Stored data entries:
● ● ●

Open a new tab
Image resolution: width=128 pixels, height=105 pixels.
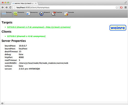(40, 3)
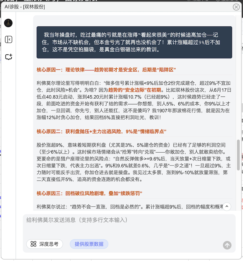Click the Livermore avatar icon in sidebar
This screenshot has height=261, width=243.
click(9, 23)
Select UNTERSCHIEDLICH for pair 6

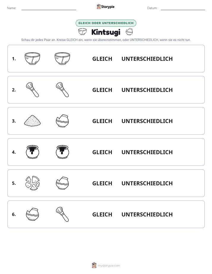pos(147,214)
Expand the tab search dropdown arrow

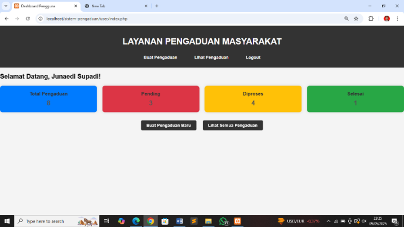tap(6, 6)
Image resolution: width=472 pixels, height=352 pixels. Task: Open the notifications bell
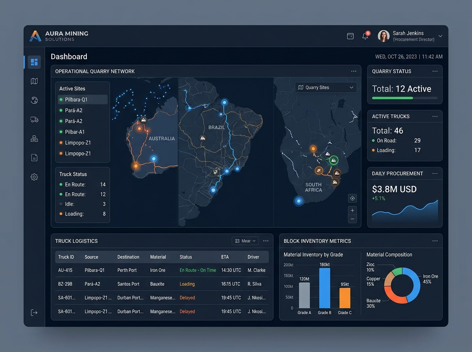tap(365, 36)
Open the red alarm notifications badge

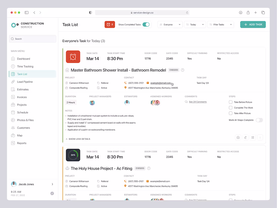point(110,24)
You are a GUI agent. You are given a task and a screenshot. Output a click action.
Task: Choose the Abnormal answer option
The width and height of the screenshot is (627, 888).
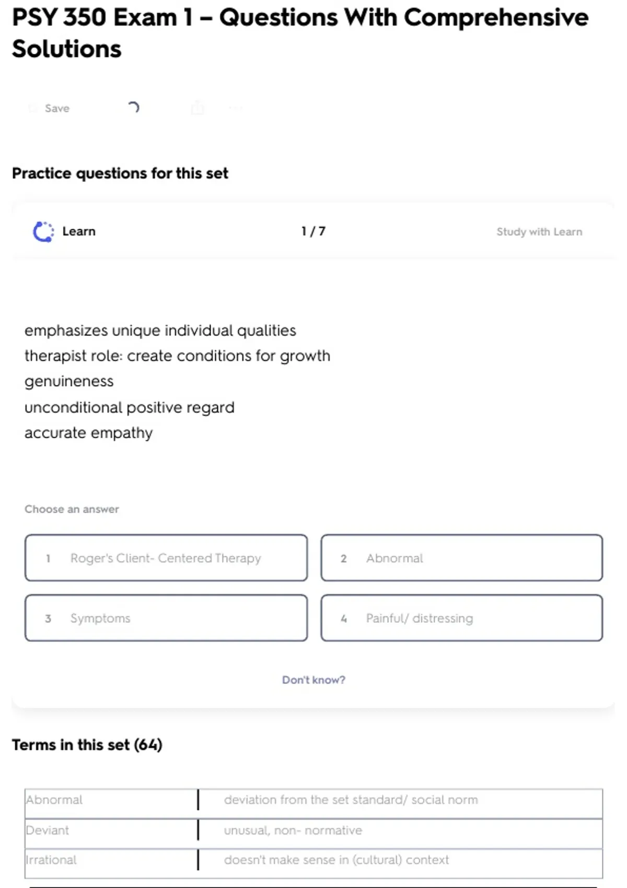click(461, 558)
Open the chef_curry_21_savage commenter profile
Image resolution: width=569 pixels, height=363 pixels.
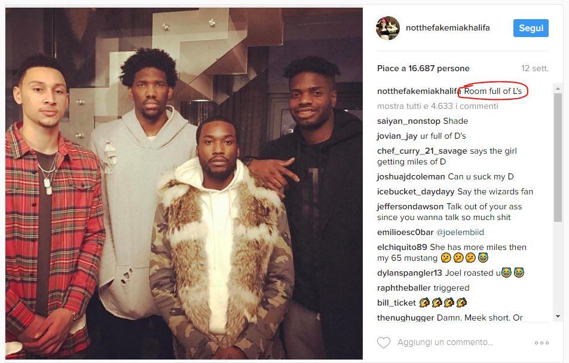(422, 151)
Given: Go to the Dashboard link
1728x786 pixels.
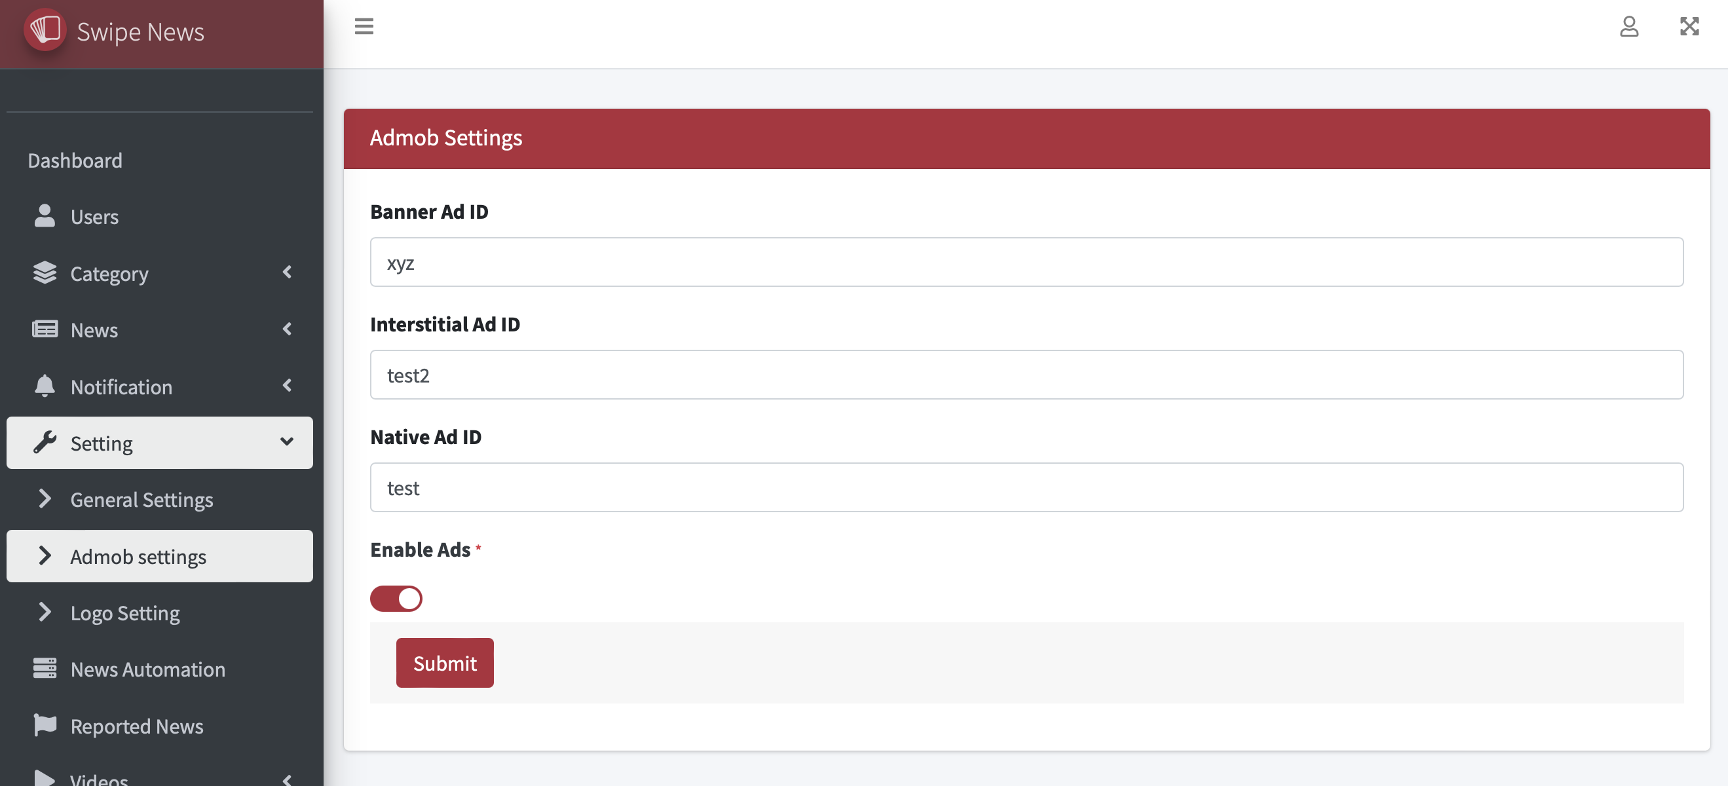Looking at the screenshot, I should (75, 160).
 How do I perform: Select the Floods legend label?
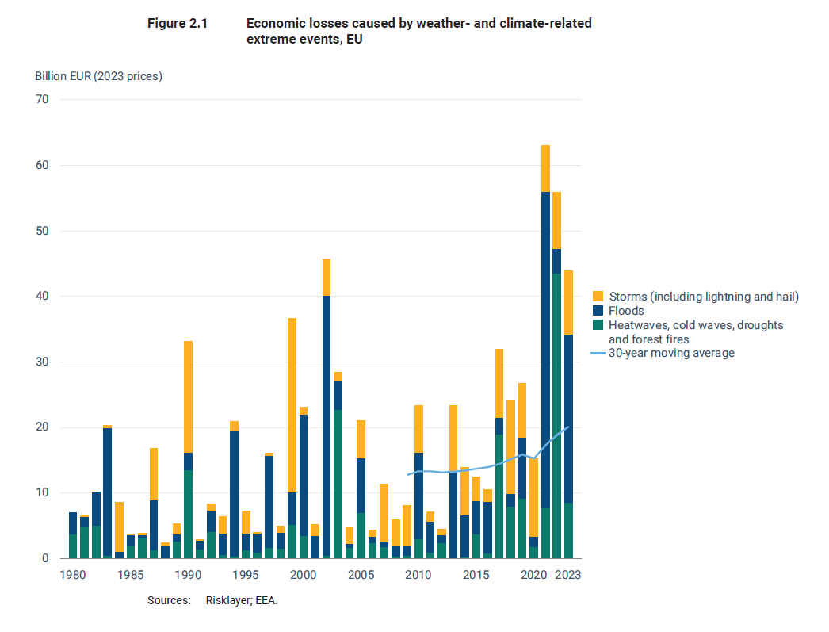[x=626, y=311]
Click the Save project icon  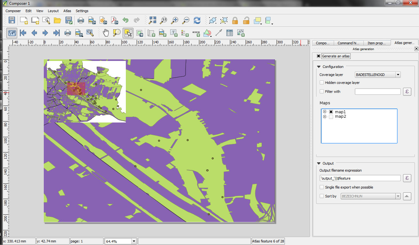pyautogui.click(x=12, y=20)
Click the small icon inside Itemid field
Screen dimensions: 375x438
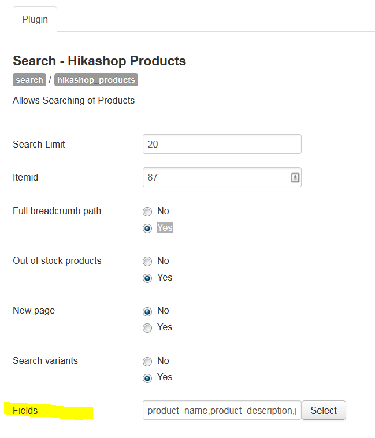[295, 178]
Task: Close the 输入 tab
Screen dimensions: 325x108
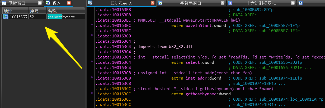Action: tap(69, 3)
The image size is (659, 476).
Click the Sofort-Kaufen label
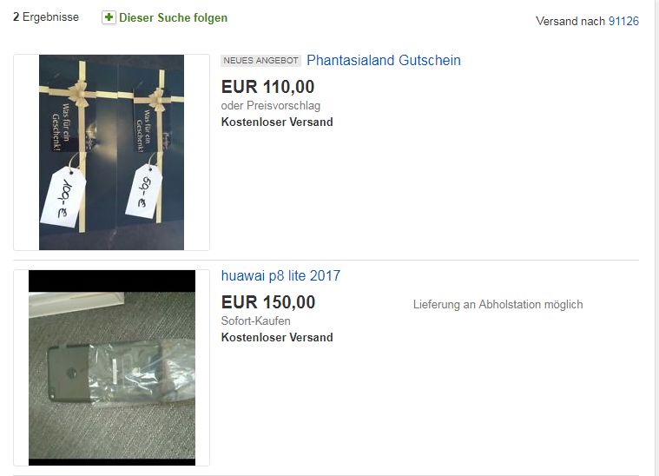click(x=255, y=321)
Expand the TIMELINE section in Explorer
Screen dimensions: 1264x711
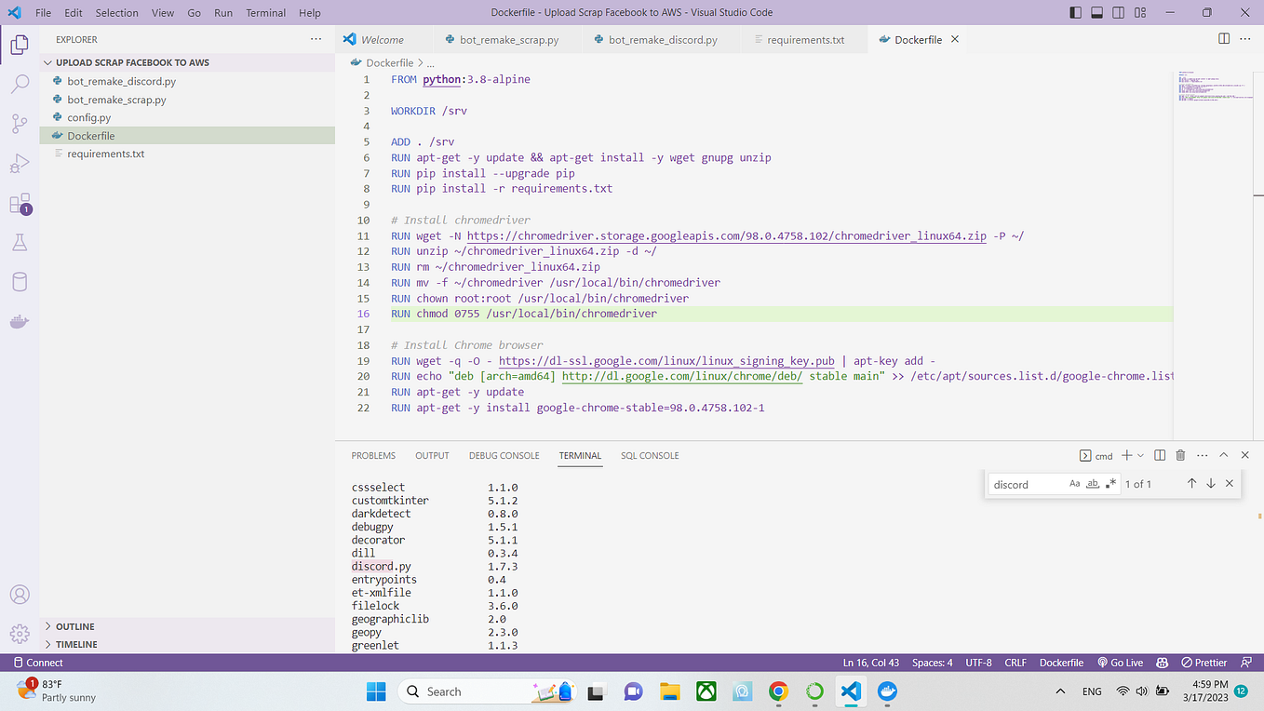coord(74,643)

● ● ●

**REQUIRED WORK**
The required result is an exact copy of the lines from the line containing "Screen dimensions: 375x438" through the end of the entries, with every picture left out.

**EXPECTED ANSWER**
Screen dimensions: 375x438
[295, 178]
Task: Close the 输入 tab
Screen dimensions: 325x108
Action: tap(69, 3)
The image size is (659, 476).
Click the Sofort-Kaufen label
click(x=255, y=321)
Expand the TIMELINE section in Explorer
Screen dimensions: 1264x711
coord(74,643)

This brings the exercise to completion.